3. More here [NS link] on a set of buildings which “represent an ambiguous future or a reviled past,” but “cannot make sense in the present.” The Leeds University campus was built by the trio responsible for the Barbican Centre and the Golden Lane Estate. It is a sumptuous complex, Brutalist and sci-fi, which refutes the claim that rational, modern, monumental buildings are necessarily cold – or rather, the claim that coldness necessarily equates to violence or social destruction.



Owen claims that Leeds University has compromised the original vision of the architects by smattering it with “street furniture.” This may be true (I have only visited Leeds once since I left in 2001), but I think it is more likely that, as Fredric Jameson has said of postmodernist architecture (though for different reasons), human beings never metamorphosed into properly Modernist subjects who were capable of inhabiting such structures.

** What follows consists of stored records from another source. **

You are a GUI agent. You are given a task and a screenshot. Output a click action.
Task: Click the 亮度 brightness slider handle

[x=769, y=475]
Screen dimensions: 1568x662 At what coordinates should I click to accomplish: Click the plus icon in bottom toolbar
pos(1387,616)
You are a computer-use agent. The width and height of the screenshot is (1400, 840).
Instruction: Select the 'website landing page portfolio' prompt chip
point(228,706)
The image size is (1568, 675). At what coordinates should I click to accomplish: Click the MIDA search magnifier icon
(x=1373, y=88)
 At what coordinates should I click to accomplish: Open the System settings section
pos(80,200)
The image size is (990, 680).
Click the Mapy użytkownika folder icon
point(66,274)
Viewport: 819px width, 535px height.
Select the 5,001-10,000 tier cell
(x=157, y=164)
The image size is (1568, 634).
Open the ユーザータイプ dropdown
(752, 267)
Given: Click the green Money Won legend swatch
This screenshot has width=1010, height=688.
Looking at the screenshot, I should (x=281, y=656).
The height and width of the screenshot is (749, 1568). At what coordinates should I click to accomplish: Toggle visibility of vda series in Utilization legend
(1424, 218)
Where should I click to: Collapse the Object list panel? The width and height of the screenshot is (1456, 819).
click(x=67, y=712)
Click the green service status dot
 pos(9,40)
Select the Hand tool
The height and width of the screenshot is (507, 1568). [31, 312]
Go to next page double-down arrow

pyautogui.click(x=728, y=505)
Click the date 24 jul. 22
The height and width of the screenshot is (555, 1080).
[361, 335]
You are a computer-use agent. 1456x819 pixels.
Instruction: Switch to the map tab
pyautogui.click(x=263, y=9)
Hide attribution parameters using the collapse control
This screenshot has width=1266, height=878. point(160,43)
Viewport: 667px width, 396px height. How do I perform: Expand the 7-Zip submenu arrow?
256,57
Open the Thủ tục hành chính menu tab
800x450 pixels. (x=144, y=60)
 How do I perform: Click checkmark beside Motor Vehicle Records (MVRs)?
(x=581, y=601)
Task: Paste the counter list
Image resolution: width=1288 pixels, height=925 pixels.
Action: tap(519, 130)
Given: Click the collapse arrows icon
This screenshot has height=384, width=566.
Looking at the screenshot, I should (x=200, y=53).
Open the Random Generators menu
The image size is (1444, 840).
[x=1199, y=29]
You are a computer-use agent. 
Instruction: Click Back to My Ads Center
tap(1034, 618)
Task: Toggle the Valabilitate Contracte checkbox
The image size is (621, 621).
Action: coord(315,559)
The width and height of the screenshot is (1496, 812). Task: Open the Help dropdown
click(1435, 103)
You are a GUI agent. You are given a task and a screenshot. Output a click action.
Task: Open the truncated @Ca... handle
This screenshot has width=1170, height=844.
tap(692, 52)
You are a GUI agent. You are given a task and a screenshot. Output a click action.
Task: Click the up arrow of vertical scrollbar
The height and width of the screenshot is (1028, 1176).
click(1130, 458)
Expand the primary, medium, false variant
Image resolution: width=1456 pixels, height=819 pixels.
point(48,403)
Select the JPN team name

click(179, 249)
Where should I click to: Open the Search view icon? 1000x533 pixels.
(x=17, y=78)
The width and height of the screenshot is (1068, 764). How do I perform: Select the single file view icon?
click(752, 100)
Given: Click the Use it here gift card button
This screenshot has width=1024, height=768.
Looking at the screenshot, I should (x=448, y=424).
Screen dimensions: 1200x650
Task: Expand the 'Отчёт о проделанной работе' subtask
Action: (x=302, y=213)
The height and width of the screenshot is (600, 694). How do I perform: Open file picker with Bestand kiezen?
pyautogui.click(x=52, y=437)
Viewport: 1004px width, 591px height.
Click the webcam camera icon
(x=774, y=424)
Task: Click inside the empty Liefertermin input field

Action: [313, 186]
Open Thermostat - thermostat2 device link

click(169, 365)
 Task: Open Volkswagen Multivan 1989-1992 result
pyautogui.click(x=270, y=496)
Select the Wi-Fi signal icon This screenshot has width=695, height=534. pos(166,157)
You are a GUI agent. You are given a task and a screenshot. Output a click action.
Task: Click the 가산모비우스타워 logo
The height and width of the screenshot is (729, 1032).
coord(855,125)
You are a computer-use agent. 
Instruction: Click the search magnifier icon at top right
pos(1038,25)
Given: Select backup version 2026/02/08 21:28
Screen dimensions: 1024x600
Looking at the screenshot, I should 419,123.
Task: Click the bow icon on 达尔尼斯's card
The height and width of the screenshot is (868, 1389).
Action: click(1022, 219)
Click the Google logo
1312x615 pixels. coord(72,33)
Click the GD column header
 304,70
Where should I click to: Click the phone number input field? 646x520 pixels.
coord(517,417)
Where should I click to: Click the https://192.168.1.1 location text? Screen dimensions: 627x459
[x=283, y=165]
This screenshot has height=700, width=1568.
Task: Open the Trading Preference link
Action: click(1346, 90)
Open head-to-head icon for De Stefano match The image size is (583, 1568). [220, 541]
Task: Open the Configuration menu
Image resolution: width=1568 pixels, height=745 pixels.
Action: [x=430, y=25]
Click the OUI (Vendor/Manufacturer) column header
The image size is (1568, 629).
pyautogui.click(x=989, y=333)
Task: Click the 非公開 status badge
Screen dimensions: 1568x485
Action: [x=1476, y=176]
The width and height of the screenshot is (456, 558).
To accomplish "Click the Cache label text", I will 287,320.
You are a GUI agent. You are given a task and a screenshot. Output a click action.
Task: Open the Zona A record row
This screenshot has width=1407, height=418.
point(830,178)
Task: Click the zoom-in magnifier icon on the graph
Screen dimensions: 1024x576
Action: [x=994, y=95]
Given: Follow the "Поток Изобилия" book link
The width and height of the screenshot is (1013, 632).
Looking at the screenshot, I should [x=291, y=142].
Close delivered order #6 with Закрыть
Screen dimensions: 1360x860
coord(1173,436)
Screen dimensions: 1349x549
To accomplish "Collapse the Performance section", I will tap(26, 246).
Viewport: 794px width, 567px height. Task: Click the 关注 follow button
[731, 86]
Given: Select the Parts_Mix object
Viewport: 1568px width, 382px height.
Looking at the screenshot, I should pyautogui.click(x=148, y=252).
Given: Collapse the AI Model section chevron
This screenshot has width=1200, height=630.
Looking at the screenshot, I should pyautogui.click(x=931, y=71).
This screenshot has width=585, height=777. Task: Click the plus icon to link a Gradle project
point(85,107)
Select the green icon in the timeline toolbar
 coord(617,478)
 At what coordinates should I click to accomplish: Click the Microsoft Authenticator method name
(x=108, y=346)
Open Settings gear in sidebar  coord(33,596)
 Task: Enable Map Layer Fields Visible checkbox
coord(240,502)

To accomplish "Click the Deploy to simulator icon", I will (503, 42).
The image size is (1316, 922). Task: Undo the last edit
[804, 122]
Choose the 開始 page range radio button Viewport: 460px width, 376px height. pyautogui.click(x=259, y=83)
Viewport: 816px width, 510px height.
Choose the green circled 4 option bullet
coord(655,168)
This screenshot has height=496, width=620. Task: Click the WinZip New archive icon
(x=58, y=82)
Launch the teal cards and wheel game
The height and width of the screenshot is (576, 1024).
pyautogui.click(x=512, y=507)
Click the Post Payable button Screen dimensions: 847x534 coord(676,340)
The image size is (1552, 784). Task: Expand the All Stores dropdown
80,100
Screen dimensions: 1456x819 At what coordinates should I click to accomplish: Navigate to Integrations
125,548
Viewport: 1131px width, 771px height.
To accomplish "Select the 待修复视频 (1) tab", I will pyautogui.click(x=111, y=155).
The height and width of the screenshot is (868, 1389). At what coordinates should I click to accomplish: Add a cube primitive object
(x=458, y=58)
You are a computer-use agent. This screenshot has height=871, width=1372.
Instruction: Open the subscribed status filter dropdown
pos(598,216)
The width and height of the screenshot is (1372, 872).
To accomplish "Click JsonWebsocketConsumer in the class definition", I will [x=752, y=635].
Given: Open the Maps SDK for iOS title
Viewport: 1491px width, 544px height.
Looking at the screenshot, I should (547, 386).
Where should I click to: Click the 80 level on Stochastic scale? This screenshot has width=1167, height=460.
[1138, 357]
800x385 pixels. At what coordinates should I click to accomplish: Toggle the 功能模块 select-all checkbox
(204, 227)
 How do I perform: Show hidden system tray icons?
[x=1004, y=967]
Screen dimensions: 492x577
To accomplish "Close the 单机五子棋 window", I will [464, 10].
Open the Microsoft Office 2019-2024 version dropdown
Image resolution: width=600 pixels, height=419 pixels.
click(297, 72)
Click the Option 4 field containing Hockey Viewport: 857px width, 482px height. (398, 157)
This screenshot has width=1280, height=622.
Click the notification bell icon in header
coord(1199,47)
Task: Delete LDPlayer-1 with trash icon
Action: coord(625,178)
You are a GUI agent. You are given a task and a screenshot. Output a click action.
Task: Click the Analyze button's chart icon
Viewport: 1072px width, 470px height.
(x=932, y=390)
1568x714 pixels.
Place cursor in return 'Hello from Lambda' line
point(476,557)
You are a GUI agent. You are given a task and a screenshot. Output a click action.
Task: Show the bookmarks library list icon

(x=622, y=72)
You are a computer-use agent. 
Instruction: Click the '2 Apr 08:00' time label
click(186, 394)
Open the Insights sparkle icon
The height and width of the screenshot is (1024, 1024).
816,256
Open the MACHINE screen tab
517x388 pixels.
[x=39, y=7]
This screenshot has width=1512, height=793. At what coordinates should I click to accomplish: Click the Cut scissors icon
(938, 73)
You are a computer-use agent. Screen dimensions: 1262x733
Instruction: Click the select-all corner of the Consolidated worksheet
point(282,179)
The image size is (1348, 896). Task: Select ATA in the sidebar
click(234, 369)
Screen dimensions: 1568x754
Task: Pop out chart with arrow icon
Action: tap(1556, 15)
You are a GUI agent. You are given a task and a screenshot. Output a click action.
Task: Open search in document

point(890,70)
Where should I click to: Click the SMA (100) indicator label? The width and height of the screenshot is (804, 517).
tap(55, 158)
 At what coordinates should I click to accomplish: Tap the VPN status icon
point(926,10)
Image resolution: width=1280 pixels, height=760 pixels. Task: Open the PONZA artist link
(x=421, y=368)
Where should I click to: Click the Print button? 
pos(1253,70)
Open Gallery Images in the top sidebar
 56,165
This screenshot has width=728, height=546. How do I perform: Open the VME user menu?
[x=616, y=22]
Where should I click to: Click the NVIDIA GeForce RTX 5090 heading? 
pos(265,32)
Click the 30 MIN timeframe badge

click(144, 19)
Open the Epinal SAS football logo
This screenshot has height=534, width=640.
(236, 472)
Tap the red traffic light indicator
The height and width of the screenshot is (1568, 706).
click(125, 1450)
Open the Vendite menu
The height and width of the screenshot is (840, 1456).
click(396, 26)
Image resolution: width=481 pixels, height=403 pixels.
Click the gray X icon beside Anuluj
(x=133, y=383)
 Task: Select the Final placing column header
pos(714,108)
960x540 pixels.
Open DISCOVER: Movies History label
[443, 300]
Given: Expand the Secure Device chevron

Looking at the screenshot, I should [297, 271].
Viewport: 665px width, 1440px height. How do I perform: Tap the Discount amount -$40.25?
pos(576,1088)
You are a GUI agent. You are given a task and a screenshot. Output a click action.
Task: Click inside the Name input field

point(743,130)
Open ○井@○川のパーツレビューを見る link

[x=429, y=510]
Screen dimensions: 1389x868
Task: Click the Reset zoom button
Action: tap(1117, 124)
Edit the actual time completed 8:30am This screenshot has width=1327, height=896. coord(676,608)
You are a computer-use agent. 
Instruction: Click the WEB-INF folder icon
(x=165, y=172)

This is regrettable, but the economic shift from Fordism (where, for all the pressures placed upon them to spend their improved salaries on mass-produced commodities, people were still bound by a degree of class-consciousness) to neoliberalism, where the limits of human subjectivity are bound only by their aptitude for shopping, has left us stranded in a postmodern world.

I won’t make it to what looks like an affecting exhibition. But I shall buy the book – there is no cap to the number of black and white photos of the campus one can devour. From what I remember, it was always black and white anyway.